There’s also something more subtle that I can’t fully explain. When you use a model a lot, you build a sort of mental model of how it thinks. You develop prompting habits that work. And when the model changes, even slightly, those habits stop working as well. It feels like the model got worse because your prompts are producing worse outputs. But really what happened is the model changed and your muscle memory didn’t.

I’ve noticed this with my own usage. Prompts that worked great in November were producing mediocre results in March. Some of that was the effort-level defaults. Some of it was context rot from long sessions — Anthropic acknowledges that long conversations reduce output quality as the context fills up. Starting fresh sessions every 30–45 minutes helps more than I expected.

The thing is, 4.8 does actually feel better for coding tasks to me. Like I said, not a scientific test. But the quality I was getting from 4.6 before all the changes — I think I’m getting closer to that now again, just with a newer model. Whether that’s 4.8 being genuinely better or just the defaults being more sane now, I honestly can’t tell.

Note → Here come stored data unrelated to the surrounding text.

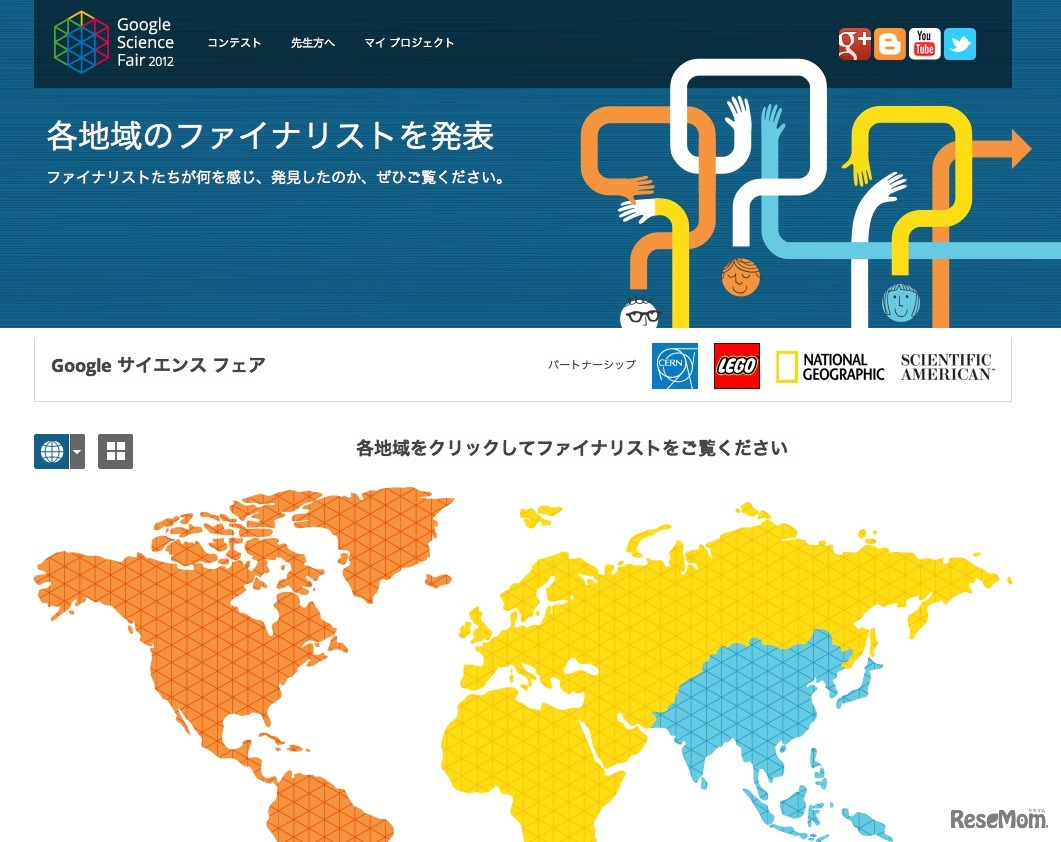
Task: Open the Blogger icon in the header
Action: point(888,44)
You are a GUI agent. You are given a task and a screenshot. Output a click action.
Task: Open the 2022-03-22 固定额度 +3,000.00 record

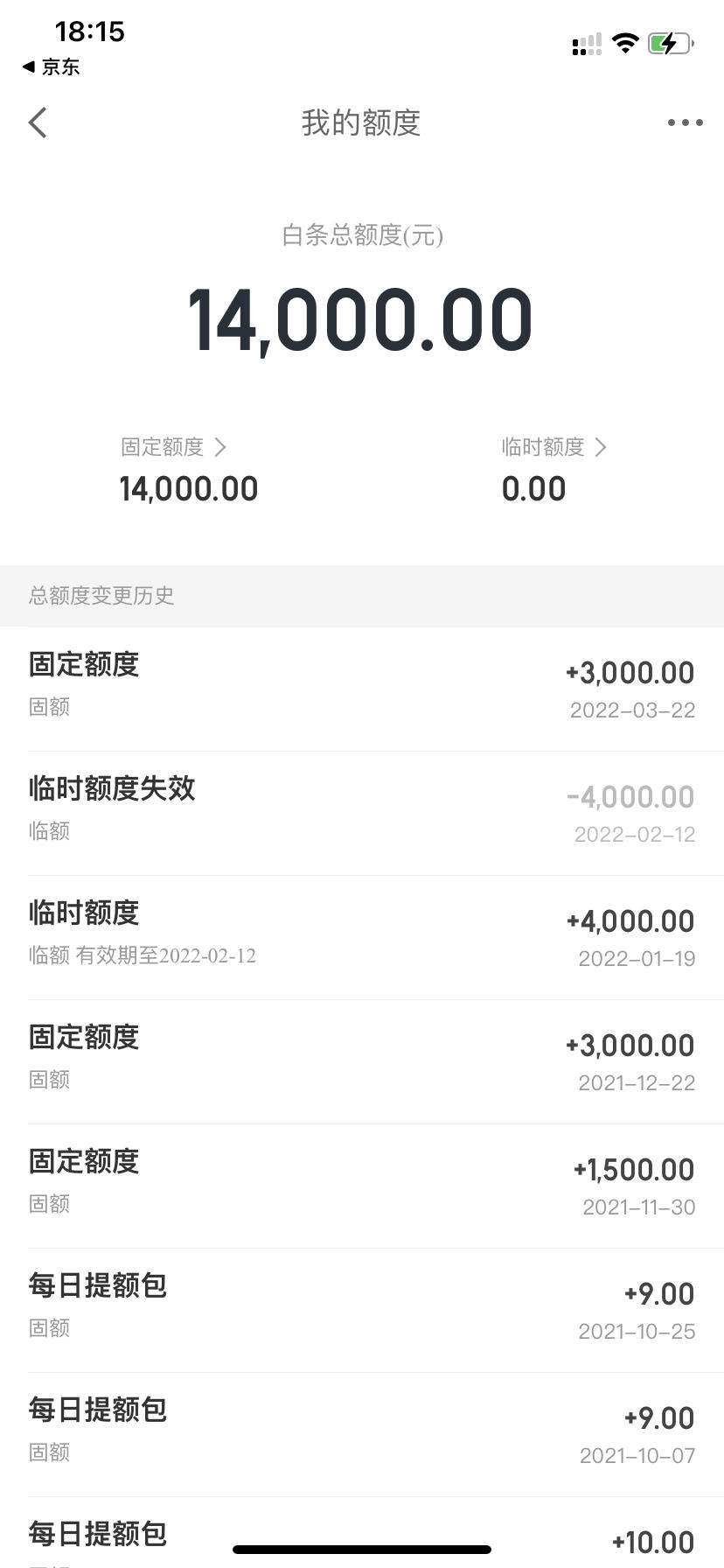point(362,689)
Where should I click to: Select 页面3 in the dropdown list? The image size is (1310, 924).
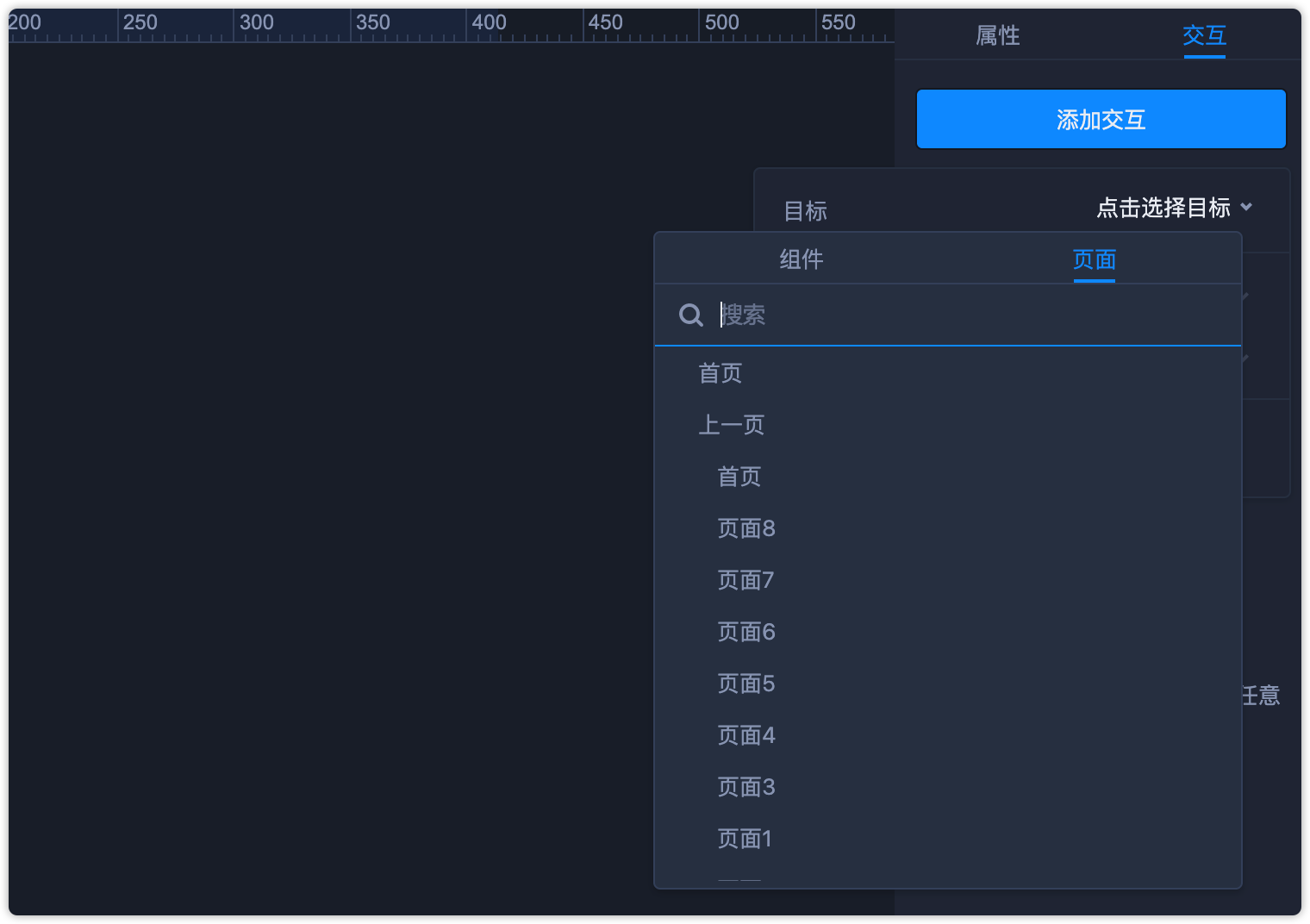pos(746,787)
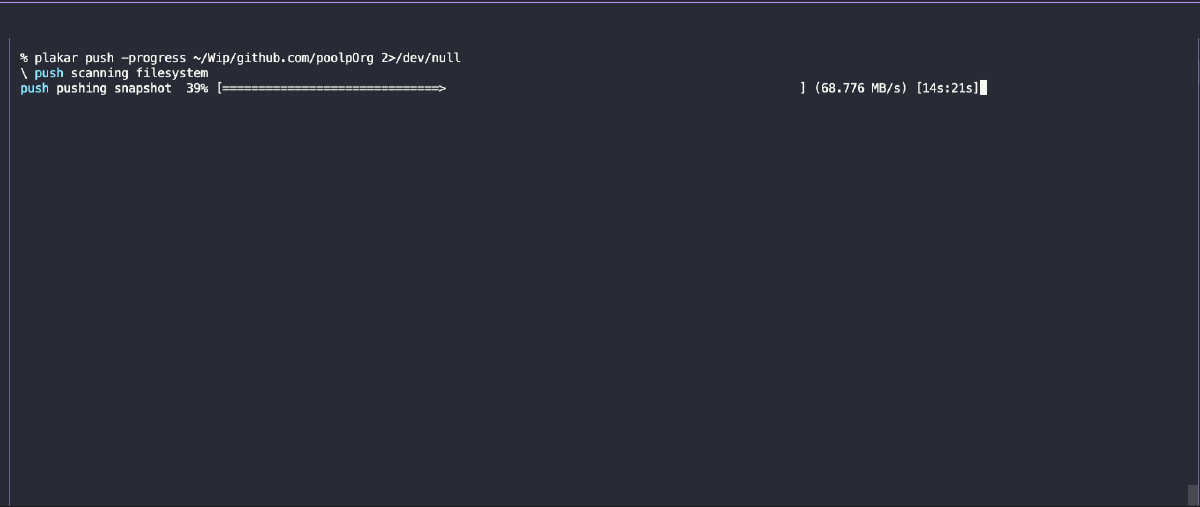Click the 39% progress percentage
This screenshot has width=1200, height=507.
click(197, 89)
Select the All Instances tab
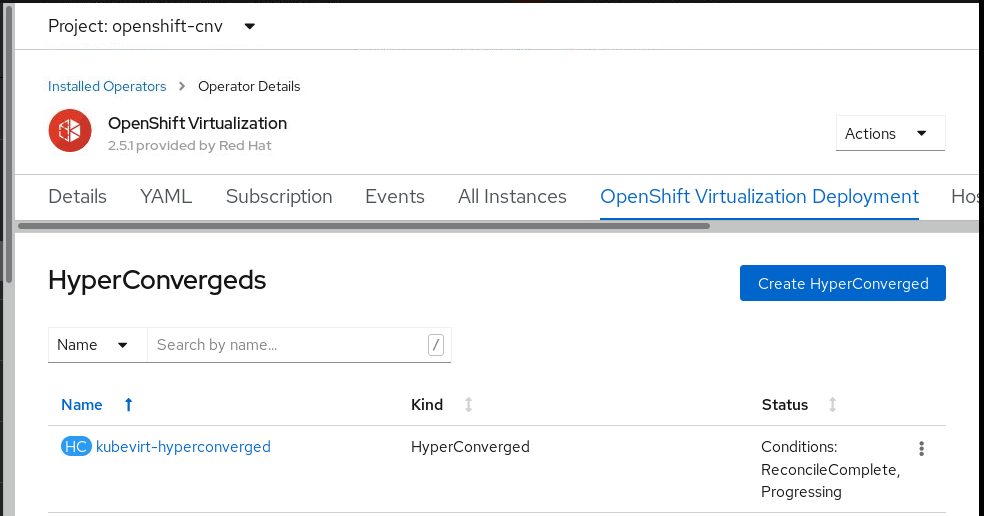Screen dimensions: 984x516 click(512, 197)
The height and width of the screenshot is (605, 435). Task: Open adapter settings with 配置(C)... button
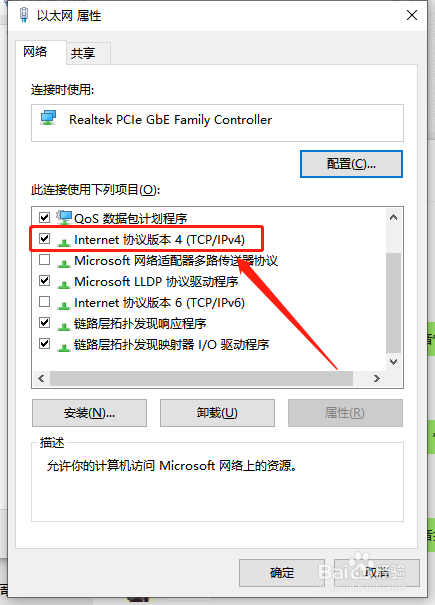[x=351, y=164]
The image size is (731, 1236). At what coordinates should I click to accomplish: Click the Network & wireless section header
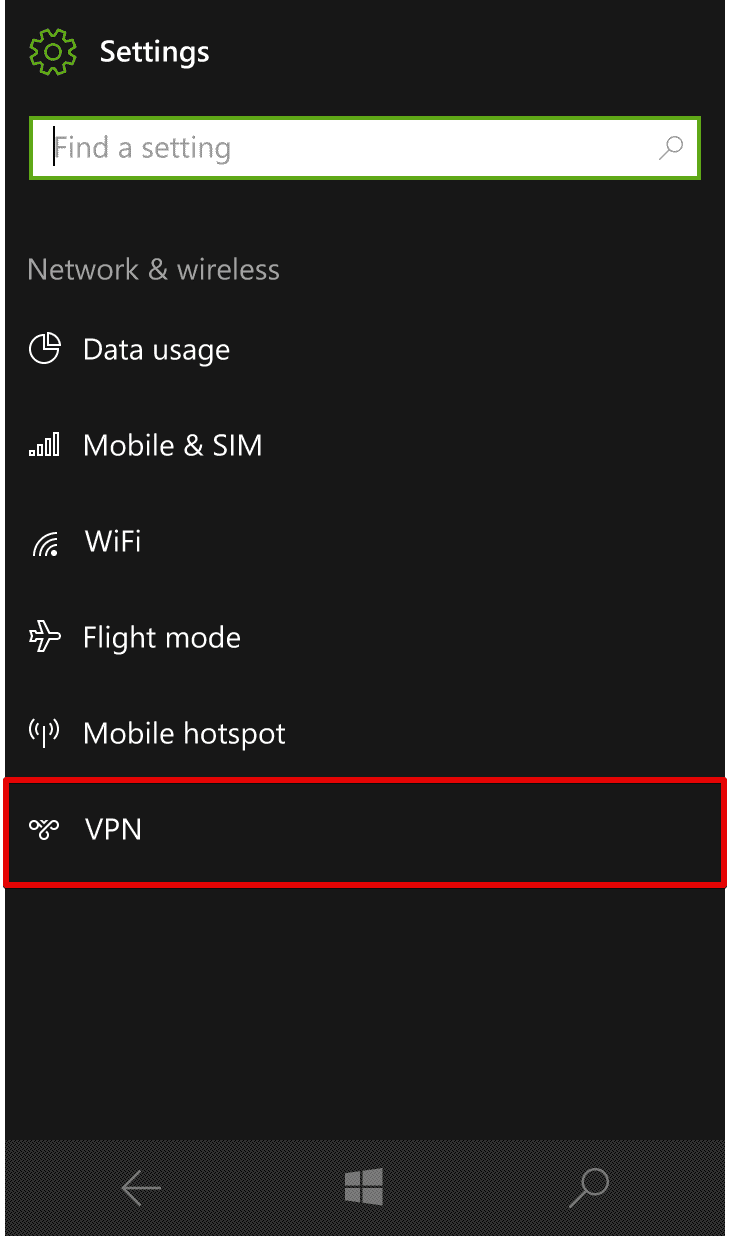pyautogui.click(x=153, y=269)
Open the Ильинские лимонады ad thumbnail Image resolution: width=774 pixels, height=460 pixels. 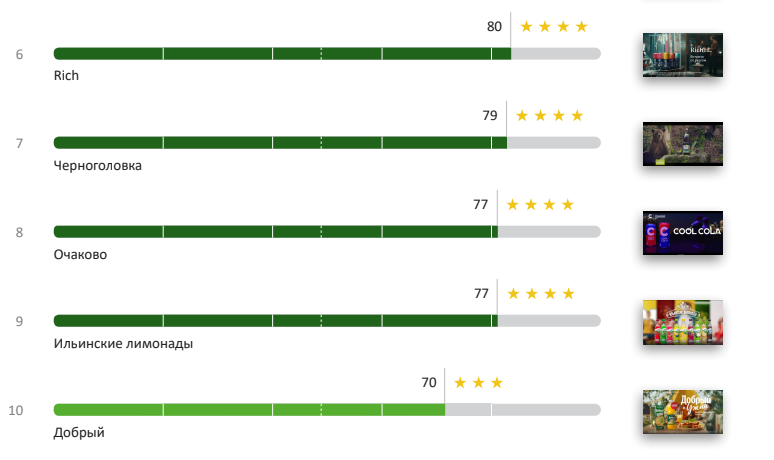coord(682,322)
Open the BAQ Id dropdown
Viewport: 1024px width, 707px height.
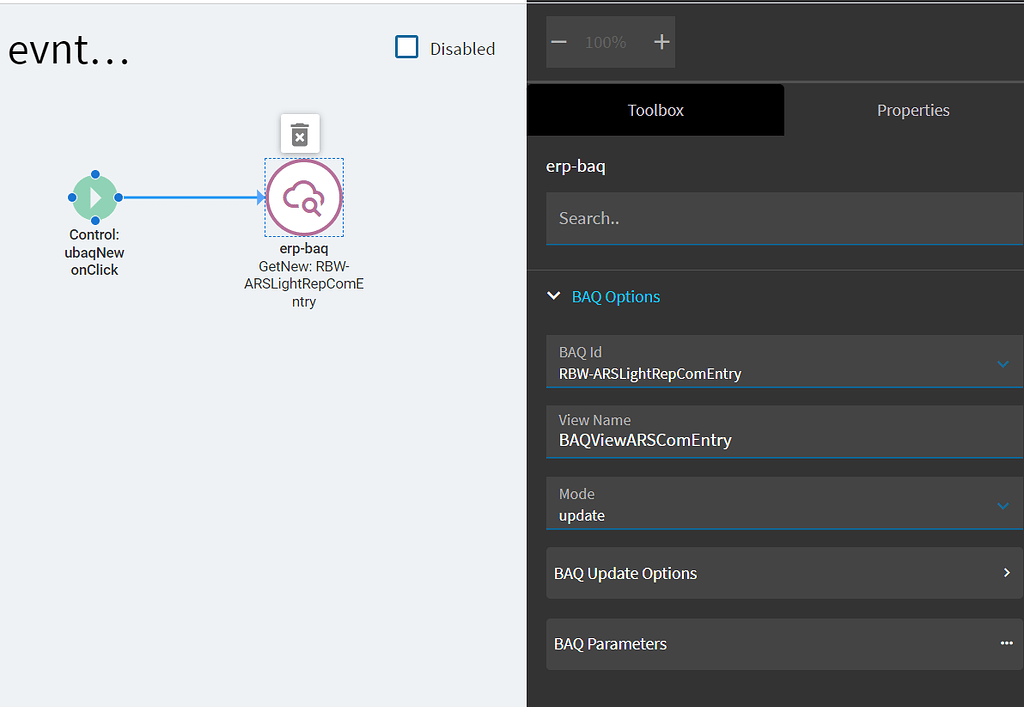pos(1002,364)
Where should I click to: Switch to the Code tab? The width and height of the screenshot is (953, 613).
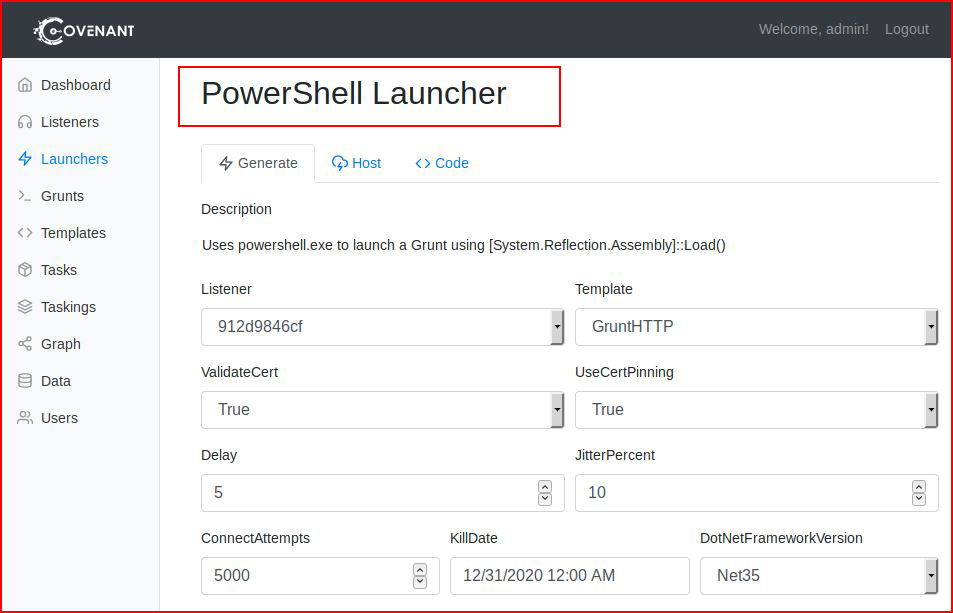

What I’m Actually Watching For

Sonnet 4.8 is supposedly coming soon. So is Mythos 1 as a public release — Anthropic mentioned broader availability in June-July 2026. Mythos is currently in limited preview for cybersecurity work and is apparently more capable than Opus 4.8 by a significant margin. Once that’s publicly accessible, the comparison landscape changes.

The thing nobody has a clean answer to yet: does Dynamic Workflows actually hold up when you throw a real production codebase at it? Early reports are cautiously positive. But the feature has been out for three days. The real test is in two or three months when people have actually beaten it up a bit.

Also — and this is just a hunch — I think Anthropic knows that rapid release cycles create their own trust problem. 4.7 was out for 41 days before 4.8 replaced it. If you built a workflow specifically tuned to 4.7 behavior, that’s a pretty short window. At some point fast iteration and stable APIs are going to be in direct conflict, and how Anthropic handles that is going to matter a lot to the people who are betting their products on this model.

For now, 4.8 is worth switching to if you’re on Opus. The price is the same, the performance is better, and the effort control finally gives you back the lever that quietly got taken away in March.